(Entries for locating text and elements)
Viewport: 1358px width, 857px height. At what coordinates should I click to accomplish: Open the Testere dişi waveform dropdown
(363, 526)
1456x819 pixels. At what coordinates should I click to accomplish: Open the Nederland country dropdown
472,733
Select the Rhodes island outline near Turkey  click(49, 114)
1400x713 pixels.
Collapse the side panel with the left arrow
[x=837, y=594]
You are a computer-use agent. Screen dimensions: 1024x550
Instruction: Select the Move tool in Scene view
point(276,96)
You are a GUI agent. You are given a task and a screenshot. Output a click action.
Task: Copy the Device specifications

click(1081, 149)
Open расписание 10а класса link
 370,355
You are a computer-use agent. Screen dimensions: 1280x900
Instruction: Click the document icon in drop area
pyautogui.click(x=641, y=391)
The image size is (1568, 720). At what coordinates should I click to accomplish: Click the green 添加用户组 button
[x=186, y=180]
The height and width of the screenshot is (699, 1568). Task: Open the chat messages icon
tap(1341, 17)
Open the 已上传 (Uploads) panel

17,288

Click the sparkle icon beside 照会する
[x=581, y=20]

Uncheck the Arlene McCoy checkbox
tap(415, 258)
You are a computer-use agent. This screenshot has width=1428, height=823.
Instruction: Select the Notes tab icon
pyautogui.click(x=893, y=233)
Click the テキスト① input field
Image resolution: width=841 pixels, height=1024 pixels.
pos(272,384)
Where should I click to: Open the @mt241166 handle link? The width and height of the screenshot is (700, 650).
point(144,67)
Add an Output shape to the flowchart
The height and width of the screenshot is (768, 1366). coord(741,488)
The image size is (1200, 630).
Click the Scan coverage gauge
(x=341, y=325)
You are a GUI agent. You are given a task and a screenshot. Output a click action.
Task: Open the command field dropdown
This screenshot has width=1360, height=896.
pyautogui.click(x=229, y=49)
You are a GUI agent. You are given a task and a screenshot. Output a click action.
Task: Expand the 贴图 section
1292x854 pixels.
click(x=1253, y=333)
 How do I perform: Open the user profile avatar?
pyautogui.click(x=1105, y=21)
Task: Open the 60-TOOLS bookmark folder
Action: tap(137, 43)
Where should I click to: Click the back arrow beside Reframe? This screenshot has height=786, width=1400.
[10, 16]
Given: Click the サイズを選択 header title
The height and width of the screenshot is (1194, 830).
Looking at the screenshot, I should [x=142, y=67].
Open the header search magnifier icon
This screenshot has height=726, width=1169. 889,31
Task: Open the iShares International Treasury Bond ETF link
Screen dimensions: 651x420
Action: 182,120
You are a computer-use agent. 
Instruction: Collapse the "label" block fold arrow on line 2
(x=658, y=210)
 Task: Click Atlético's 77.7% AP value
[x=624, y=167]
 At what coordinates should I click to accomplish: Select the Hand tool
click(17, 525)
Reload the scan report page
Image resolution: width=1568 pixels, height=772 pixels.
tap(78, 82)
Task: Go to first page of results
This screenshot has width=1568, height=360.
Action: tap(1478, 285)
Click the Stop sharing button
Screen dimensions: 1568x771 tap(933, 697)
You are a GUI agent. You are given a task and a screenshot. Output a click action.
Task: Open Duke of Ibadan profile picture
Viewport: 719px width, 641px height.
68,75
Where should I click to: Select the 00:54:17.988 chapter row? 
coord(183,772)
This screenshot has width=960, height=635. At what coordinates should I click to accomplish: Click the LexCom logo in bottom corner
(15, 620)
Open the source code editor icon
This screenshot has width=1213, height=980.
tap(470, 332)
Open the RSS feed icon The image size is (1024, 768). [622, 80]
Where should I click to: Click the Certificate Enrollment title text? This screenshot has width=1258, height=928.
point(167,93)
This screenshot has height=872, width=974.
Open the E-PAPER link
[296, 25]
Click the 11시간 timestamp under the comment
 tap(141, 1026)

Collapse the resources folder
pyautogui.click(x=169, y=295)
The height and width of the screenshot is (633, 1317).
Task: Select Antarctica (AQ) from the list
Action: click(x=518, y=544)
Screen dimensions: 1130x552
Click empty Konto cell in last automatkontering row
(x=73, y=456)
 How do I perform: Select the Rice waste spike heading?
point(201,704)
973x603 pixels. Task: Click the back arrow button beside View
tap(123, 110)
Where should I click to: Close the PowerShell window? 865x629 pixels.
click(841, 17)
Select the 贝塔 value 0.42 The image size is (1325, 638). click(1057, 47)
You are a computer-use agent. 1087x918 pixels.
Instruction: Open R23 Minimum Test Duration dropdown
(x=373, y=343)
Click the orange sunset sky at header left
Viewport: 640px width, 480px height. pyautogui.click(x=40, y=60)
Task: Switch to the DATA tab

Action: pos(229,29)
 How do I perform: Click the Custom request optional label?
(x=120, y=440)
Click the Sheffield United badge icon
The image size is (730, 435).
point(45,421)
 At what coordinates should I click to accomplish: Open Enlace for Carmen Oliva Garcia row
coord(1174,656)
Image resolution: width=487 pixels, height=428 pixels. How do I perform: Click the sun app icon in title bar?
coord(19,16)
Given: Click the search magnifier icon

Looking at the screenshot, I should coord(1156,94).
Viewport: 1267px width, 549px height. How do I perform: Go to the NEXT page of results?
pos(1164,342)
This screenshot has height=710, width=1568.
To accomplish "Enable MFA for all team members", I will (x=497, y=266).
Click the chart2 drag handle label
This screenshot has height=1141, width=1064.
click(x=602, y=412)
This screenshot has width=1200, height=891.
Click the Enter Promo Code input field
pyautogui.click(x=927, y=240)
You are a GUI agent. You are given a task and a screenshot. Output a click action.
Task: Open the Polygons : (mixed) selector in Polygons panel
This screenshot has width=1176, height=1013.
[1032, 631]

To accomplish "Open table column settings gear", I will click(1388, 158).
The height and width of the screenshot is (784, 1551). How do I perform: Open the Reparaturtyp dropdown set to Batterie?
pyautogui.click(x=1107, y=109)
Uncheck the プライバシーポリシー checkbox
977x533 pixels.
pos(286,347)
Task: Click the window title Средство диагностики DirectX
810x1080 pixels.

SHORT PROBLEM » List every line of the records that contains the word "results".

OUTPUT BELOW »
Task: Go to first page of results
Viewport: 1267px width, 549px height. How do I perform: Go to the NEXT page of results?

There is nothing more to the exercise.